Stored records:
++++++++++
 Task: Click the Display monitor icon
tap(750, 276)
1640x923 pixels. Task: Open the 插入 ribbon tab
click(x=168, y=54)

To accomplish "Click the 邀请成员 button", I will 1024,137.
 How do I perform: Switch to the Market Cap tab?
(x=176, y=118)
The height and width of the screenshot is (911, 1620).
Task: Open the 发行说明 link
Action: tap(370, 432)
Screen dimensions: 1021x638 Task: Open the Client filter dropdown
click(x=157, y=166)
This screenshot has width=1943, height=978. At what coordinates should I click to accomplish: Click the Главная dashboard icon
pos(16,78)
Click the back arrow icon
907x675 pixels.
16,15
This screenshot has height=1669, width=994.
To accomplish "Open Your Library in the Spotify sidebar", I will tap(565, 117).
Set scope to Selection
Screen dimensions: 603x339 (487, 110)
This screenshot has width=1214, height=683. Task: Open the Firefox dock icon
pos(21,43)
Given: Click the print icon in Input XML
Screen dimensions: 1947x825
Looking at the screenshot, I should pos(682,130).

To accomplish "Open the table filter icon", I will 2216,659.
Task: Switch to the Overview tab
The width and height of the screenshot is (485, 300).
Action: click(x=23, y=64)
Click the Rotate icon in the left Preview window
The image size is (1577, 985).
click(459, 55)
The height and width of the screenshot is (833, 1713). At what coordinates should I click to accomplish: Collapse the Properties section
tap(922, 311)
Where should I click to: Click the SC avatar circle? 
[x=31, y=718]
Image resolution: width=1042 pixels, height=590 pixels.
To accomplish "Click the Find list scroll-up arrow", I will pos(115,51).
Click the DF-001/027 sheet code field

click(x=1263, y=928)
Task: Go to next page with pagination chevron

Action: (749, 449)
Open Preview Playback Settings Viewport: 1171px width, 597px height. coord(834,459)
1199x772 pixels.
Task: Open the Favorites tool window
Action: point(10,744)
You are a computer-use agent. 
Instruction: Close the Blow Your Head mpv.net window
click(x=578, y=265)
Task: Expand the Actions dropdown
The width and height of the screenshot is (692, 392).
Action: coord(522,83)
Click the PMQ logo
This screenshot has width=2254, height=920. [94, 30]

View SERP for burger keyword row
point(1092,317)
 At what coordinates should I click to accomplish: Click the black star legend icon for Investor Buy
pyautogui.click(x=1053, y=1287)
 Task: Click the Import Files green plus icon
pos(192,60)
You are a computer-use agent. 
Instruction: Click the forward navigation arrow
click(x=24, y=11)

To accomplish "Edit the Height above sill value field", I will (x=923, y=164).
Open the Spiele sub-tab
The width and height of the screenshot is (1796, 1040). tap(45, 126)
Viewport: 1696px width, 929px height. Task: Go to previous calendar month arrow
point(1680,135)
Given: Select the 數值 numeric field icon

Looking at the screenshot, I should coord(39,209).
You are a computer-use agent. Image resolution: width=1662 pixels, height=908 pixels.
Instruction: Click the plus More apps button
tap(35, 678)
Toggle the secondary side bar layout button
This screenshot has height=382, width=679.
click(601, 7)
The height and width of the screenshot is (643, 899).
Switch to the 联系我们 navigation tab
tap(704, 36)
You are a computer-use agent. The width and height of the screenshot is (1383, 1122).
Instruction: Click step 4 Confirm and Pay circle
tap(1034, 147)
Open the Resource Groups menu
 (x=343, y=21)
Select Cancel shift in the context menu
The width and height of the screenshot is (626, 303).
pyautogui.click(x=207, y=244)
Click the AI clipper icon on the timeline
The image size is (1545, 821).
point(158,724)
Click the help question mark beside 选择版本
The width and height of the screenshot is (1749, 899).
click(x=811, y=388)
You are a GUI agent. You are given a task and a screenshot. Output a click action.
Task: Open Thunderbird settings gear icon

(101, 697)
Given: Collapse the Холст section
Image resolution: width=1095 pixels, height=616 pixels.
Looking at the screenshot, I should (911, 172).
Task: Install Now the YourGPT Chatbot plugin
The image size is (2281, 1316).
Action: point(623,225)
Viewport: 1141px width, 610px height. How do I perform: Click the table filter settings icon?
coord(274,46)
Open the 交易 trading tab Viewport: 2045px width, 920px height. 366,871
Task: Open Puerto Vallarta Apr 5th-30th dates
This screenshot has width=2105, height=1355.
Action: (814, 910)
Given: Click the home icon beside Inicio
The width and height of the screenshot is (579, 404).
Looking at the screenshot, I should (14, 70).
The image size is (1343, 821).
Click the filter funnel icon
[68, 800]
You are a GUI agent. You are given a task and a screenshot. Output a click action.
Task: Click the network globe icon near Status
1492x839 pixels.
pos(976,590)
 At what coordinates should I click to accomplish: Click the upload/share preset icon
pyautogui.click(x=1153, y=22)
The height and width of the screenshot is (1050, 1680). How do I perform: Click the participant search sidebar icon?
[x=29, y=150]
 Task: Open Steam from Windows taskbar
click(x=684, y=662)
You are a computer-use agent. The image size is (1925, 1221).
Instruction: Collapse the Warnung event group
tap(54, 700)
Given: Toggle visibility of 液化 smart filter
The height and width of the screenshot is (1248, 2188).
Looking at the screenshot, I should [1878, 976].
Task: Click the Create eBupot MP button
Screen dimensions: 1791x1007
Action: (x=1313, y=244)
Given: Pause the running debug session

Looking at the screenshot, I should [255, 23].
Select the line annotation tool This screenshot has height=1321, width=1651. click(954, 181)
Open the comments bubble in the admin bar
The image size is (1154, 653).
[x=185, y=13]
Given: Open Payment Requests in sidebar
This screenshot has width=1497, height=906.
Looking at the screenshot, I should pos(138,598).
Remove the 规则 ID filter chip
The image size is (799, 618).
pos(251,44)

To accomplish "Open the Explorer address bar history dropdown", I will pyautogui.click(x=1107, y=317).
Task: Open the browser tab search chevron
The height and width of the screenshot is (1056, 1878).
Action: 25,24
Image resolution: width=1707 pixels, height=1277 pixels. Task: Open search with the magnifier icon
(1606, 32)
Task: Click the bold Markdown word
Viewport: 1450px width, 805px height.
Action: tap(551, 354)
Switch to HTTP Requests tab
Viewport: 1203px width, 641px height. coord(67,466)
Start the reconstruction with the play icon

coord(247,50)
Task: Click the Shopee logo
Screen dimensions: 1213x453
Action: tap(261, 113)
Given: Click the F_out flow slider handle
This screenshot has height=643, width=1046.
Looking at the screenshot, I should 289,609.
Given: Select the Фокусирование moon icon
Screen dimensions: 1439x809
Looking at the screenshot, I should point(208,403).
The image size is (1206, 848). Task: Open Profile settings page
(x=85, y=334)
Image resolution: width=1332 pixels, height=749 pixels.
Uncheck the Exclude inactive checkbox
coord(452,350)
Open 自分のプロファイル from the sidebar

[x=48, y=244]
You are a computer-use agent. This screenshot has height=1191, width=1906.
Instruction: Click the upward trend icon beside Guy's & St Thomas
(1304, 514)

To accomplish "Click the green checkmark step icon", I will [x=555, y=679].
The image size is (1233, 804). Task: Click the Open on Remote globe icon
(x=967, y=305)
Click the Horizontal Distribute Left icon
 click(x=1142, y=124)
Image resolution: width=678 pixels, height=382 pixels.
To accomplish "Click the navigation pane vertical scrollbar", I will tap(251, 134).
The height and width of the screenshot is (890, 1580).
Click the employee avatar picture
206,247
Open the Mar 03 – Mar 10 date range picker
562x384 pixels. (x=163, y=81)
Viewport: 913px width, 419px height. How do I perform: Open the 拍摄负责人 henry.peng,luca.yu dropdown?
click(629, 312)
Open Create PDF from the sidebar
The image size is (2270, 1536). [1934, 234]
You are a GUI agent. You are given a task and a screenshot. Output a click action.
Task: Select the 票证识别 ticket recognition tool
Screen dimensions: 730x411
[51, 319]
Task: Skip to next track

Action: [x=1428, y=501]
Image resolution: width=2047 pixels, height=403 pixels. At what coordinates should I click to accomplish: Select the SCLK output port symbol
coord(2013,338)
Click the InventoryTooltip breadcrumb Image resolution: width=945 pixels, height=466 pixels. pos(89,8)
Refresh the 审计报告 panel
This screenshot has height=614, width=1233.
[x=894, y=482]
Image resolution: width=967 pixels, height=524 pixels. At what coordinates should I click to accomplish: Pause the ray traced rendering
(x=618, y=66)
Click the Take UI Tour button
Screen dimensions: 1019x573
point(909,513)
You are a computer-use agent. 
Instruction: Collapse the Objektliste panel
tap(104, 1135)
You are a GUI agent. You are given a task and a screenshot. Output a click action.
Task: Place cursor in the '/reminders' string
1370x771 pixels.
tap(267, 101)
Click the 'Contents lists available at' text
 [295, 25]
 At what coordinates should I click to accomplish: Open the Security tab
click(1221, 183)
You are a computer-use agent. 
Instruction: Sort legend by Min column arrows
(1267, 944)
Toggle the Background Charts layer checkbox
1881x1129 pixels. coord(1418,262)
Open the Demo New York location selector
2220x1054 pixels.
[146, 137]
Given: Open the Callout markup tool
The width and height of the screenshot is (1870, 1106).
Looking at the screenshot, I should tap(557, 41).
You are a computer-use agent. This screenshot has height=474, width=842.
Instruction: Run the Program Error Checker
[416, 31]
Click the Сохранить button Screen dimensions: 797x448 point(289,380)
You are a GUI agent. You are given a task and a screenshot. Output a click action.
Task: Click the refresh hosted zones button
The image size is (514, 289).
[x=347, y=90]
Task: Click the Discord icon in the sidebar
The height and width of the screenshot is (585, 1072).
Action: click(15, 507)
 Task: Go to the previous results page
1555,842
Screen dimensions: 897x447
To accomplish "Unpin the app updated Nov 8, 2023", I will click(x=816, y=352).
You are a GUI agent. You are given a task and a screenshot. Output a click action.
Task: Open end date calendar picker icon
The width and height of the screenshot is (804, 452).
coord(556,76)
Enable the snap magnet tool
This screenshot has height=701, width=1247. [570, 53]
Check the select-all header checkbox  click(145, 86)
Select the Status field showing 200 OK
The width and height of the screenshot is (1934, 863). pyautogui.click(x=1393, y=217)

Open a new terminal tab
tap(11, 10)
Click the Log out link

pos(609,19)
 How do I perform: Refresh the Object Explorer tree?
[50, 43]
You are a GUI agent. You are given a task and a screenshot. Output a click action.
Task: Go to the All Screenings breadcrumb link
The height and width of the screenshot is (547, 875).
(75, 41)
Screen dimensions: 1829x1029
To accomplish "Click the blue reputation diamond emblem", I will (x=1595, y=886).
++++++++++
About this task:
Would you please copy exactly the part of the entries above that begins at the line containing "The height and width of the screenshot is (1050, 1680)." and ends at the line containing "Given: Toggle visibility of 液化 smart filter", both lines included?

Task result:
The height and width of the screenshot is (1050, 1680). How do I perform: Click the participant search sidebar icon?
[x=29, y=150]
 Task: Open Steam from Windows taskbar
click(x=684, y=662)
You are a computer-use agent. The image size is (1925, 1221).
Instruction: Collapse the Warnung event group
tap(54, 700)
Given: Toggle visibility of 液化 smart filter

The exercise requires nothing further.